De retour d’un périple dans le sud le 18 mars, son conjoint n’a pas trop souffert, à l’exception de quelques symptômes. La situation a vite dérapé par la suite.  

Peur et stress 

« On surveillait la toux et la fièvre pour s’alarmer, mais ce n’est pas ça qu’on avait. Lundi dernier, je n’en pouvais plus et j’ai demandé un test pour toute la famille. Nous sommes positifs tous les deux, mais notre énergie n’est pas la même. Je suis maganée et je ne souhaite ça à personne. C’est difficile et c’est long », ajoute-t-elle.   
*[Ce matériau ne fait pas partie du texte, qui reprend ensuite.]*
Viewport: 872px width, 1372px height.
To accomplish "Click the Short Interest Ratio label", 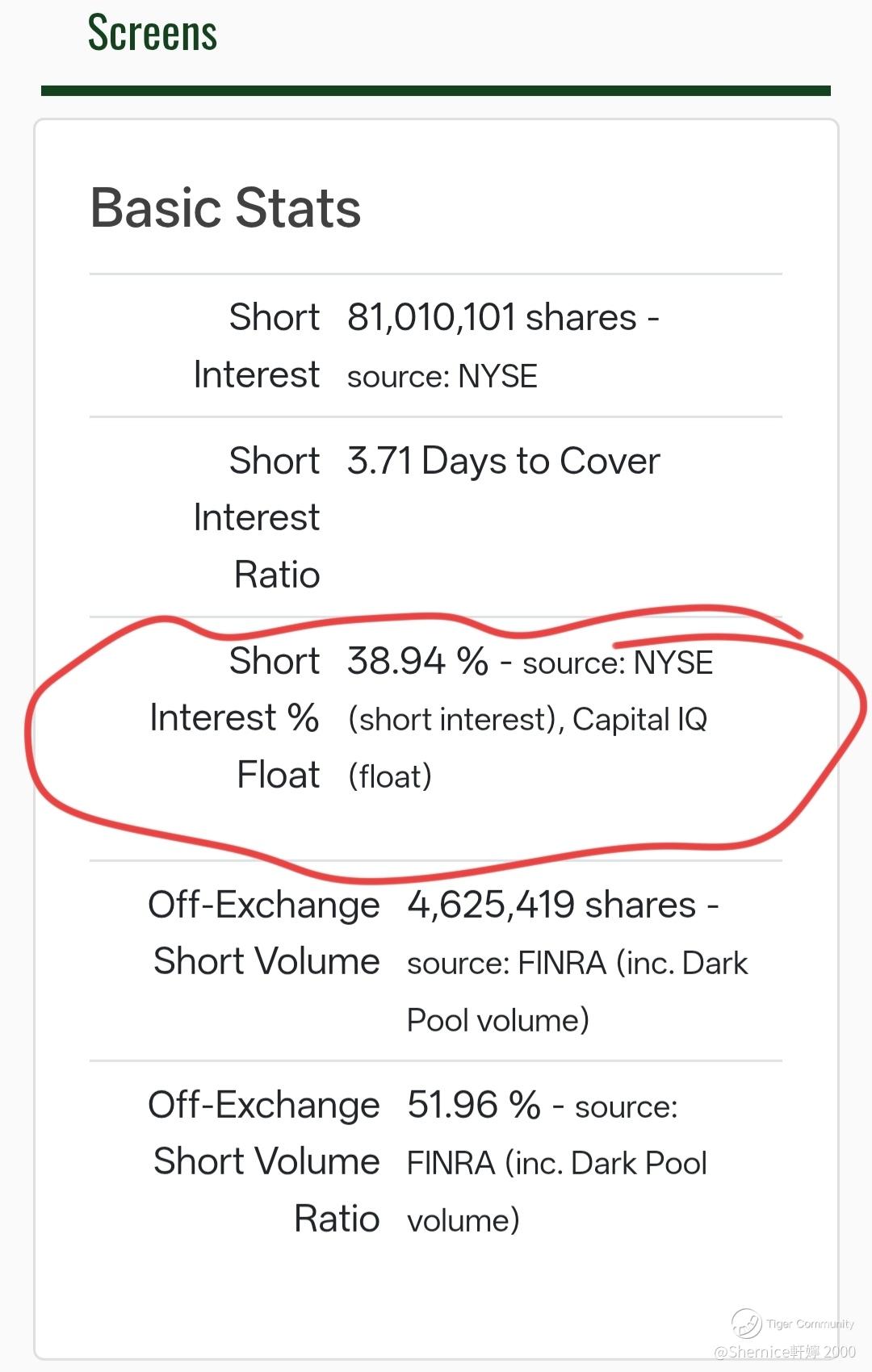I will pyautogui.click(x=257, y=517).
Pour le moment, les enfants sont épargnés, mais le stress et la peur resteront élevés plusieurs jours encore. Dans la maison, la mère craint un affrontement de boxe de 12 rounds jusqu’en juin.  
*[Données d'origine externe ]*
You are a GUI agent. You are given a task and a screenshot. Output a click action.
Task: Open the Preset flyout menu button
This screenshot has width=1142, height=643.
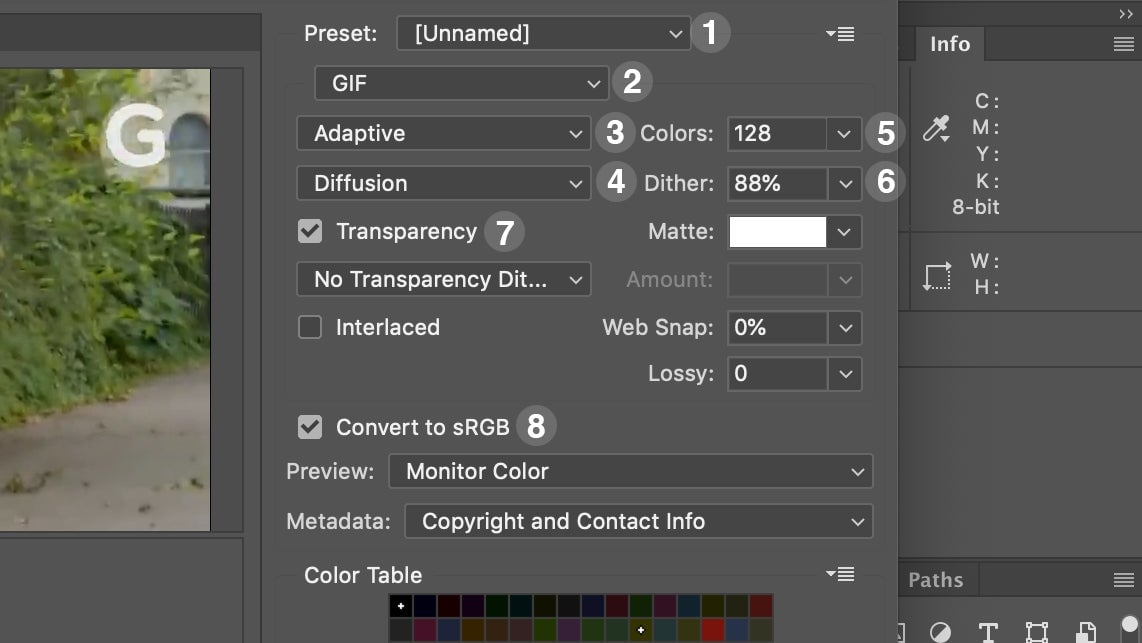point(840,33)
« Je ne sais pas si on peut avoir des mesures assez fortes à l’interne dans nos maisons pour ne pas se contaminer. Je pensais contaminer mes enfants, mais non. Le bébé se met pratiquement tout dans la bouche et on le nourrit. Et comme couple, nous avons vraiment tout fait pour l’éviter avec toutes les précautions. Je ne comprends pas. Collectivement, nous ne sommes pas sortis du bois. »  

Virus vicieux 

Pour sa part, son conjoint a chassé le mal en deux jours, alors que sa compagne ne voit pas la lumière au bout du tunnel après dix jours. Il s’est excusé sans savoir exactement s’il était d’abord le porteur de la maladie.  

« On a présumé. Ça peut être à l’aéroport, dans l’avion. On va peut-être réussir à être immunisés pour la suite. C’est le seul point positif. L’idéal serait que ça n’ait jamais existé. J’avais un masque et je restais au sous-sol. C’est un virus vicieux et hypocrite », conclut Cédric Ross-Bergeron.